Written problem: Reproduce each of the following entries verbatim, leaving out the pictures.
* Begin Data supplied *
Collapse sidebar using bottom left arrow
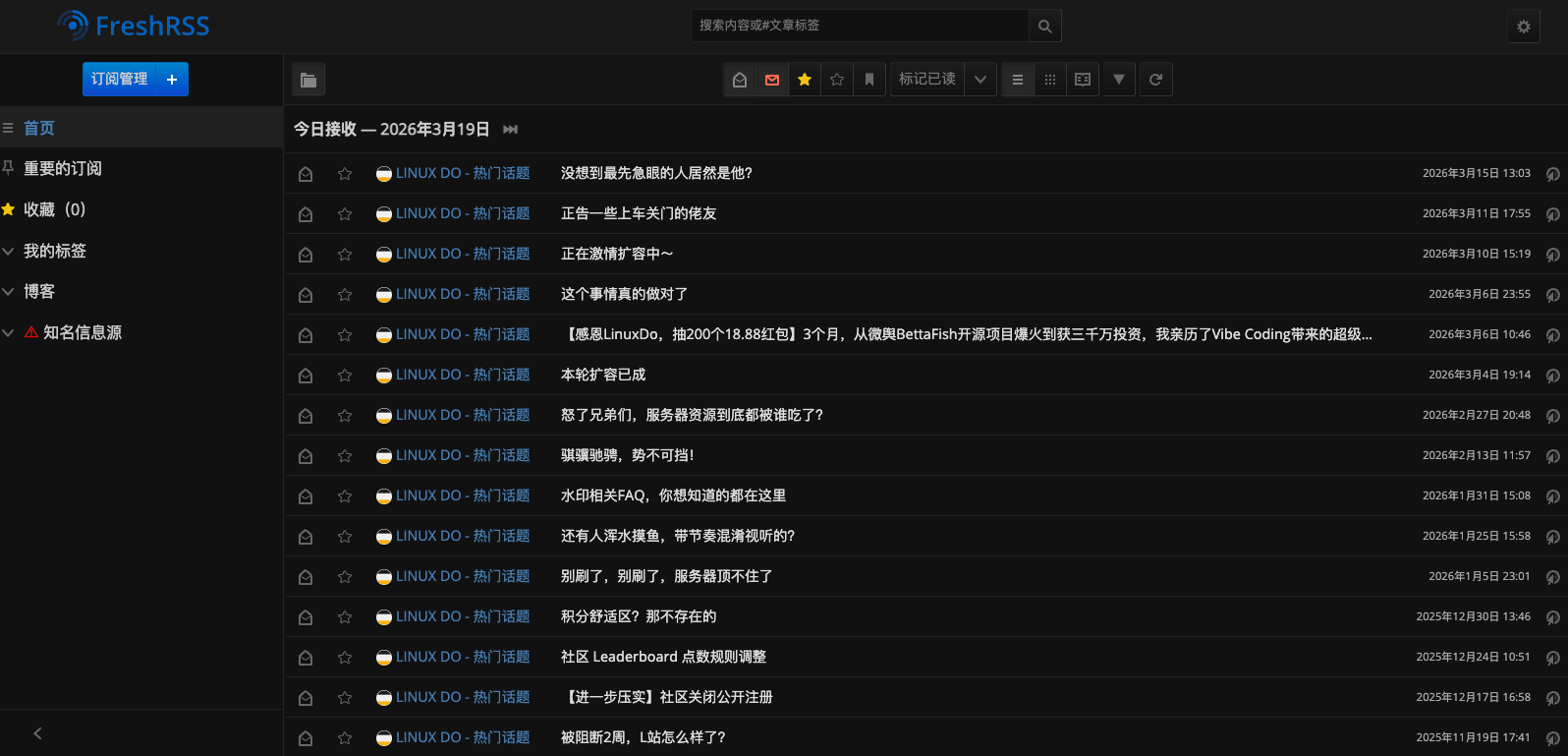Image resolution: width=1568 pixels, height=756 pixels. (x=37, y=733)
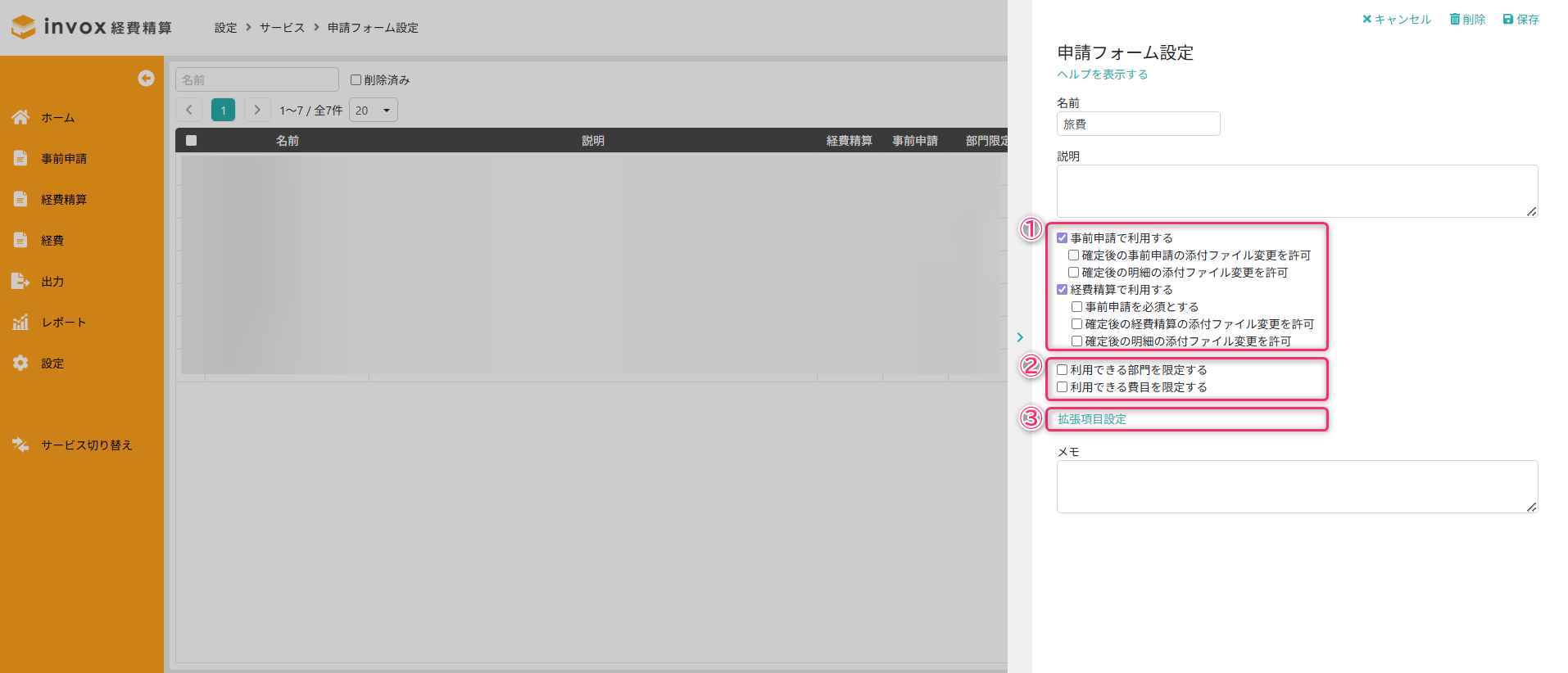
Task: Collapse the side panel with chevron arrow
Action: pyautogui.click(x=1020, y=337)
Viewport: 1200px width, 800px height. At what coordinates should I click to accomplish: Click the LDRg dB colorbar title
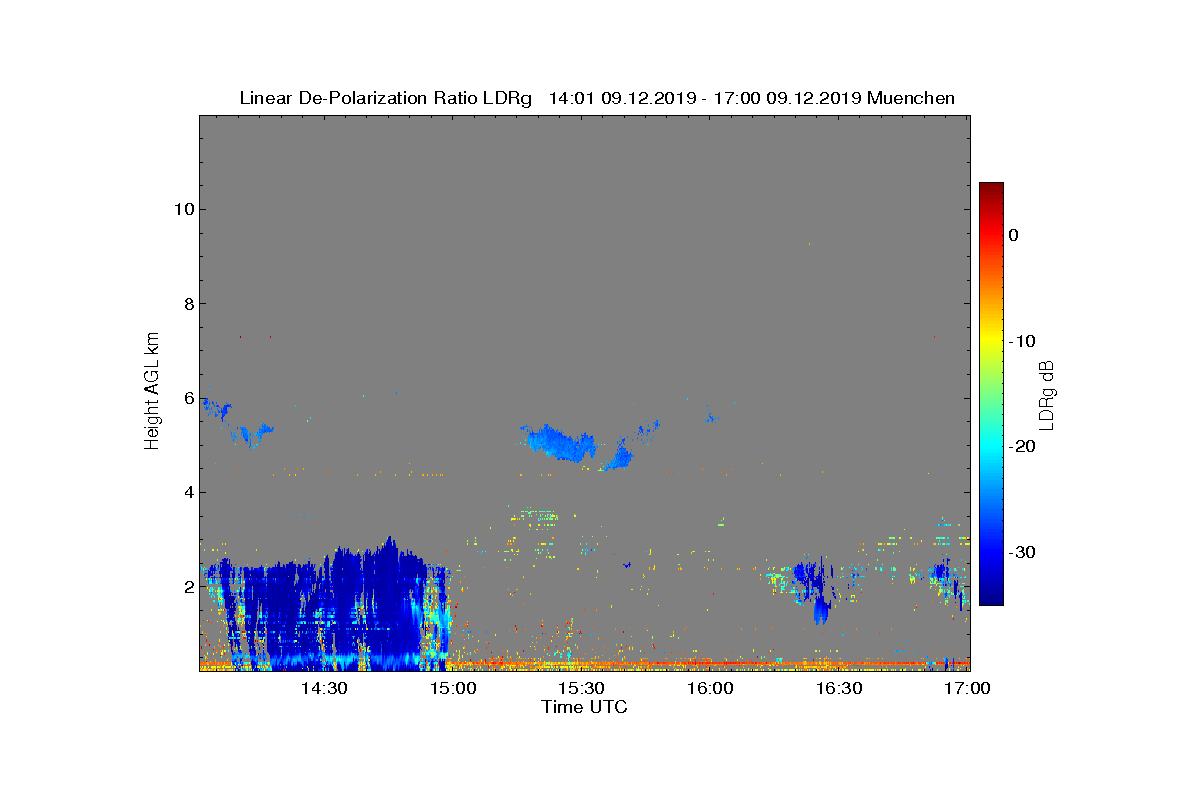1047,394
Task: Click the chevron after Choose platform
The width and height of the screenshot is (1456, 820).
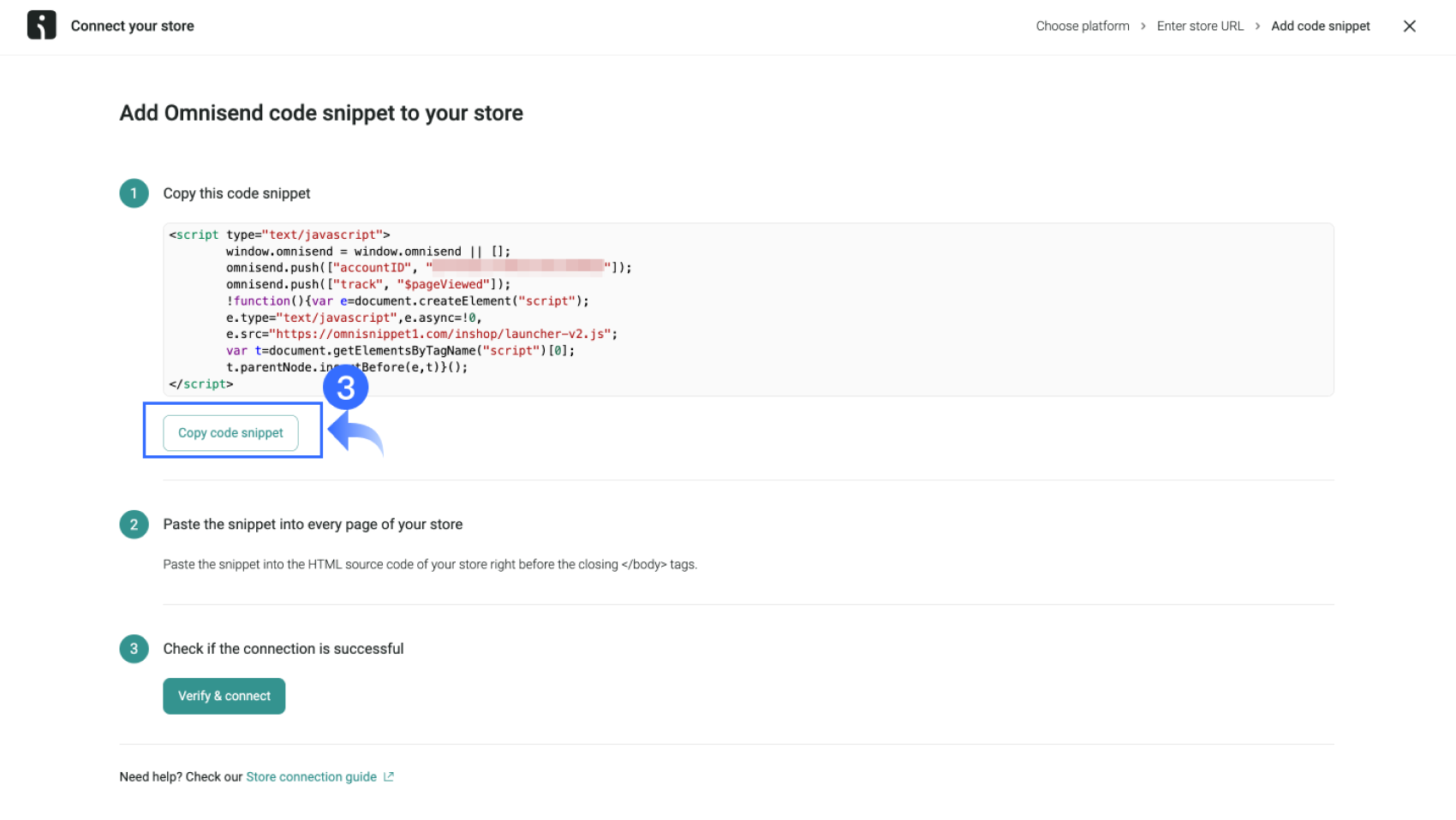Action: 1143,26
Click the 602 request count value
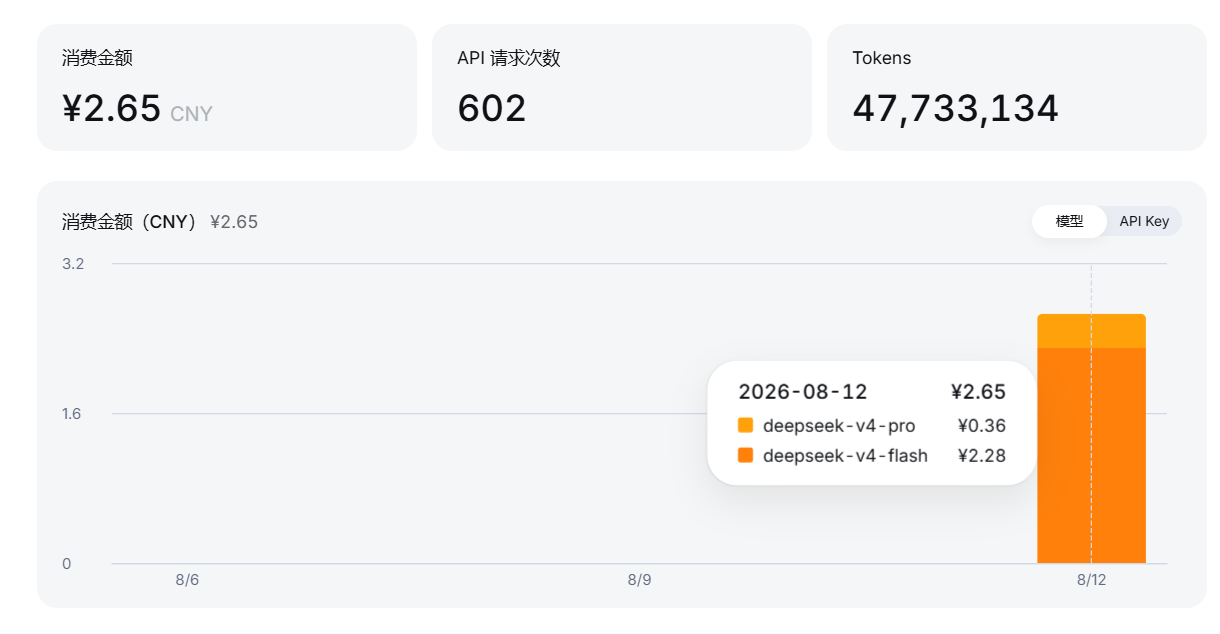The image size is (1220, 634). 492,108
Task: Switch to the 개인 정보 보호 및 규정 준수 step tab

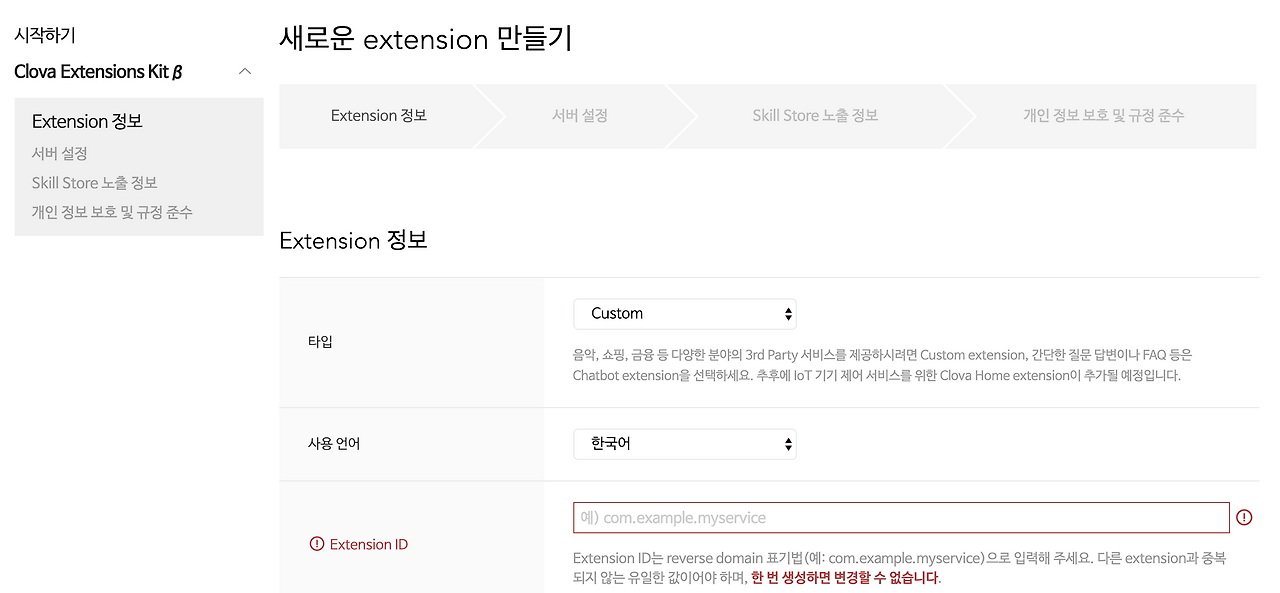Action: (x=1104, y=116)
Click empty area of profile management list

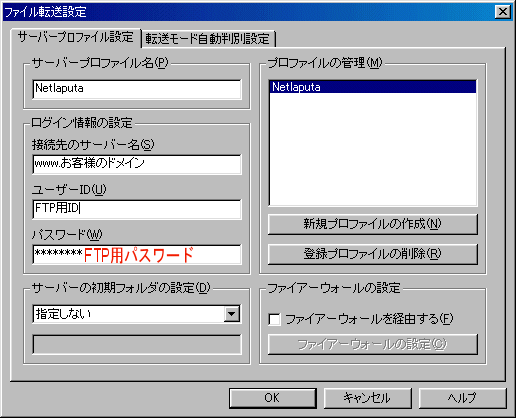(x=373, y=150)
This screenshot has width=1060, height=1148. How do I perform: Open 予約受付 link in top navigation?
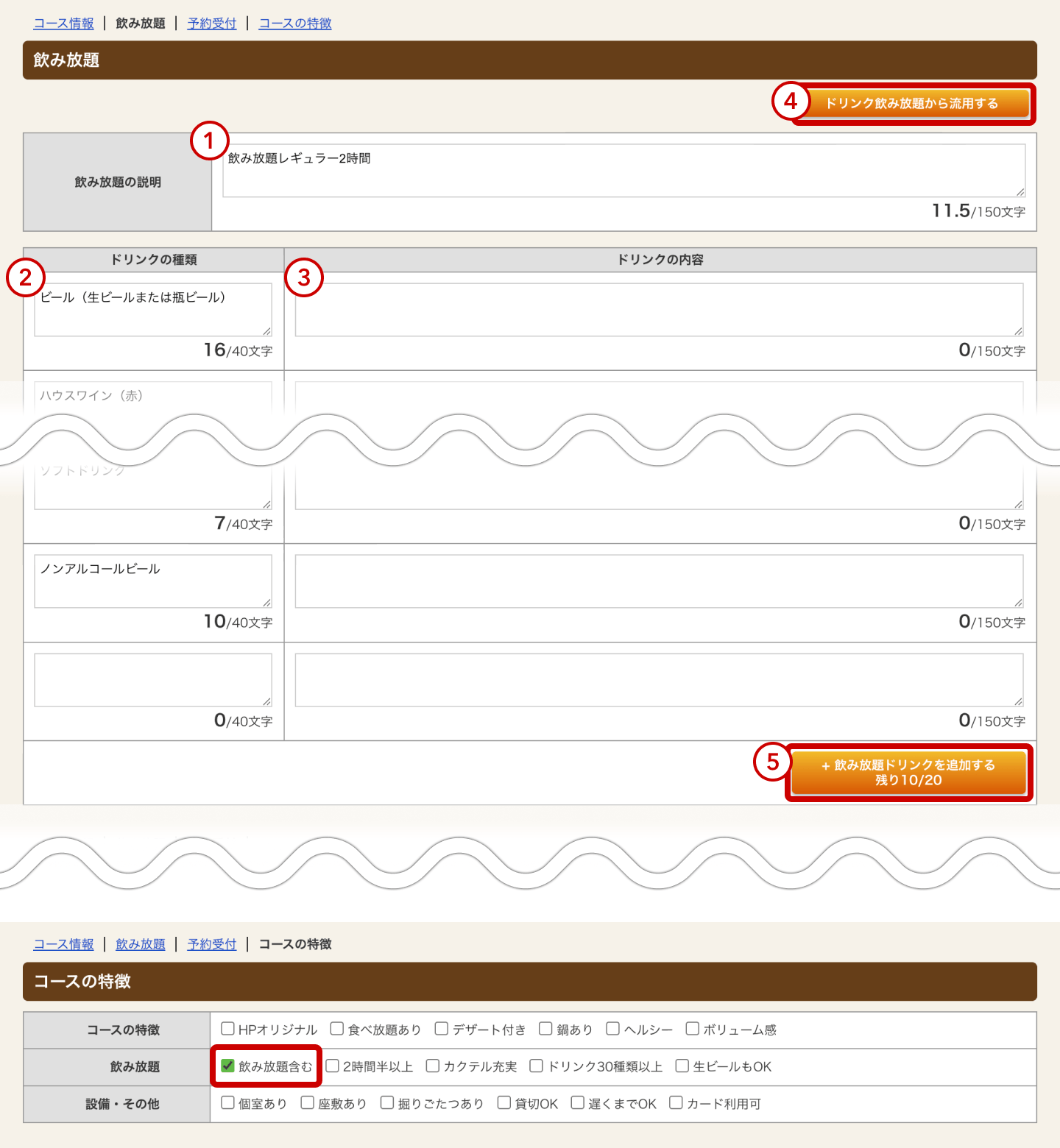tap(212, 24)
* End Data supplied *
Problem solution:
Collapse sidebar using bottom left arrow
Image resolution: width=1568 pixels, height=756 pixels. (x=37, y=733)
Task: Collapse the side panel with chevron arrow
Action: pyautogui.click(x=1020, y=337)
Viewport: 1200px width, 800px height. At what coordinates should I click to accomplish: Click the LDRg dB colorbar title
1047,394
Task: Click the chevron after Choose platform
The width and height of the screenshot is (1456, 820).
Action: 1143,26
Click the 602 request count value
The image size is (1220, 634). 492,108
Task: Switch to the 개인 정보 보호 및 규정 준수 step tab

Action: (x=1104, y=116)
Click empty area of profile management list

(x=373, y=150)
This screenshot has width=1060, height=1148. How do I perform: Open 予約受付 link in top navigation?
tap(212, 24)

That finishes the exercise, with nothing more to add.